Reference sequences in FASTA format. UNDR ROVER extracts insert sequences for each block from the reference and compares this with the read sequences to call variants.
--id_info FILE
Optional.
UNDR ROVER will find the rs numbers in DBSNP and show them in the output VCF file if it can find the relevant number in DBSNP, which is a vcf format file containing rs numbers for known variants in .vcf.gz format with an accompanying .tbi file (created by tabix).
--fast
Optional. Defaults to False.
If set, gapped alignment will only be used when SNVs are detected within snvthresh bases of each other. Leads to a significant decrease in the run time of UNDR ROVER.
--snvthresh N
Optional. Defaults to 1.
If --fast
is set, gapped alignment will be performed on reads
which contain SNVs within N bases of each other. The default setting
of 1 allows for the fastest run-time and should provide a sufficient
level of accuracy in the majority of cases.
--coverdir COVERDIR
Optional. Defaults to current working directory.
Directory to write the coverage files. If the directory does not exist Rover will not try to create it. You must create the directory yourself.

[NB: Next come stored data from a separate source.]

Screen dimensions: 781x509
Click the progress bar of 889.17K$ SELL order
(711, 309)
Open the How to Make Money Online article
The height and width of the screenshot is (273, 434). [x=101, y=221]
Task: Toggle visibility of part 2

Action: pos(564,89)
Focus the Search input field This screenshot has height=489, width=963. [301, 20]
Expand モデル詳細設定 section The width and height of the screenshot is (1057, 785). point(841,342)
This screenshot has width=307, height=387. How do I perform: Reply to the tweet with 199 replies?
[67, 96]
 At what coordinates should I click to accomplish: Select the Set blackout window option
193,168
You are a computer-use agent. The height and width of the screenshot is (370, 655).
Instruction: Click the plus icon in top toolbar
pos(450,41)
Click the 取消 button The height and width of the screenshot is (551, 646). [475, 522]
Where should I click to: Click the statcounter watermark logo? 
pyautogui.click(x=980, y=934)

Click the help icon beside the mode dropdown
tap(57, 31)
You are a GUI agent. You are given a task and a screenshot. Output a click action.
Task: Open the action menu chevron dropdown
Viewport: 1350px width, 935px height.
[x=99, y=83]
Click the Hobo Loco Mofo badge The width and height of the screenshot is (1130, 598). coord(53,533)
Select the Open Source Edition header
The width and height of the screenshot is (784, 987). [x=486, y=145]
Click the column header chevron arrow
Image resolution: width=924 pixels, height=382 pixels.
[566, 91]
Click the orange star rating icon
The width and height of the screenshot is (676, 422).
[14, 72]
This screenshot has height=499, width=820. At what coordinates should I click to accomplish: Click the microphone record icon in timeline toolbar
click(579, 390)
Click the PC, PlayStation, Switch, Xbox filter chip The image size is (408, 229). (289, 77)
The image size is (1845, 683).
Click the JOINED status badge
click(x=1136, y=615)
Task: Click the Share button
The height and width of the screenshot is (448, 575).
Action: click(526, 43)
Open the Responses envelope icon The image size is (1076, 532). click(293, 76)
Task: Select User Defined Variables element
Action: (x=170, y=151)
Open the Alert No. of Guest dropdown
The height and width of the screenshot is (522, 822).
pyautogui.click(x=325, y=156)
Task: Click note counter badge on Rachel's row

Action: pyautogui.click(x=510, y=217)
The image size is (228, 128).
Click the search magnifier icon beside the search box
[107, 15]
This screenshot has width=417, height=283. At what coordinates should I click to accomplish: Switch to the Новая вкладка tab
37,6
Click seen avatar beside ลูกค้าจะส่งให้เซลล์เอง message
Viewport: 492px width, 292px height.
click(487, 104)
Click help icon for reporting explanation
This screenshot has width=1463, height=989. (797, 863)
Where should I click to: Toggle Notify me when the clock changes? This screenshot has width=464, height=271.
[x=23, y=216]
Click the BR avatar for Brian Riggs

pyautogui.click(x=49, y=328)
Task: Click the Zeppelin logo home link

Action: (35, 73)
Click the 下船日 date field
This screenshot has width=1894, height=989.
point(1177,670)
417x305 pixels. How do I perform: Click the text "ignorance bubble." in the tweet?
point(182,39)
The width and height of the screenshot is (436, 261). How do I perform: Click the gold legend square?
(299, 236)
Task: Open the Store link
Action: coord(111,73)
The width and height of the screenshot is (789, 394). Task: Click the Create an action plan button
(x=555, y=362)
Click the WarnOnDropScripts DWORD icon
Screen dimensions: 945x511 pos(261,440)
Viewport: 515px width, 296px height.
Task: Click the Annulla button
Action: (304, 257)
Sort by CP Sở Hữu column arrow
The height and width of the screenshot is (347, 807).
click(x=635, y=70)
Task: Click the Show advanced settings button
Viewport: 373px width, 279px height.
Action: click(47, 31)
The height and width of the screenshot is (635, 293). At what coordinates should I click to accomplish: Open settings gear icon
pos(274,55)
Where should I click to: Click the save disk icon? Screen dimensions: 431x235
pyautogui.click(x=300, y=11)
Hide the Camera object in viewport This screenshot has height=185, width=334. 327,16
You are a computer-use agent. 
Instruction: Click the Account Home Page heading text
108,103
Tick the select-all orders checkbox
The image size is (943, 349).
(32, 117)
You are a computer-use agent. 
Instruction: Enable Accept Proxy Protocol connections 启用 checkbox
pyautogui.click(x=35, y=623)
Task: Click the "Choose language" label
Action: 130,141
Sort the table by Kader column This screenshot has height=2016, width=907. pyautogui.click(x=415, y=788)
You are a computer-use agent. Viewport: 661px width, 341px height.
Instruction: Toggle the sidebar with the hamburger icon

The format of the coverage files is a TSV with:
chr block_start block_end num_pairs
fastqs [fastqs ...]
One or more pairs of FASTQ files containing reads for which variant calling will be attempted. FASTQ.gz files will need to decompressed prior to use with UNDR ROVER.
--genotype
Optional. Defaults to False.
If this command line argument is specified UNDR ROVER will compute the most likely genotype for every SNV reported in the output VCF file. The most likely genotype is computed from the pileup of bases which align to the same position as the SNV. By default the underlying ploidy of the sample is assumed to be diploid, but this can be overridden with the --ploidy
command line argument. Currently UNDR ROVER only supports genotyping for diploid and haploid cells. When calling the genotype UNDR ROVER considers all possible genotypes and picks the one which minimises a statistical test called the G Test. It also computes a probability of that genotype which indicates how confident it is in the call. Genotyping can add time to the computation, so it is not done by default. Currently UNDR ROVER does not do genotyping for INDELs.
--ploidy {1,2}
Optional. Defaults to 2. Only relevant if --genotype
is also given as command line argument.
If --genotype
is given as a command line argument then the underlying ploidy of the sample can be set to either 1 (haploid) or 2 (diploid). UNDR ROVER assumes the same ploidy for all positions when calling genotyping. If you want to perform genotyping on samples with different ploidy (for example on human male sex chromosomes) then you will need to run UNDR ROVER on those reads separately.
--error
Optional. Defaults to 0.002.
UNDR ROVER assumes a constant per-base error rate for its input reads. This error rate is used in the the optional genotyping of SNVs.